Records for processing Block Start

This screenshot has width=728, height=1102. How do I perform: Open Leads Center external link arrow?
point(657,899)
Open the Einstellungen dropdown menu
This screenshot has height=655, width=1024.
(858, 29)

Records for processing Block End

Work order:
Every line of the data above should be output exactly as written.

Task answer:
This screenshot has width=728, height=1102. How do I perform: Open Leads Center external link arrow?
point(657,899)
Open the Einstellungen dropdown menu
This screenshot has height=655, width=1024.
(858, 29)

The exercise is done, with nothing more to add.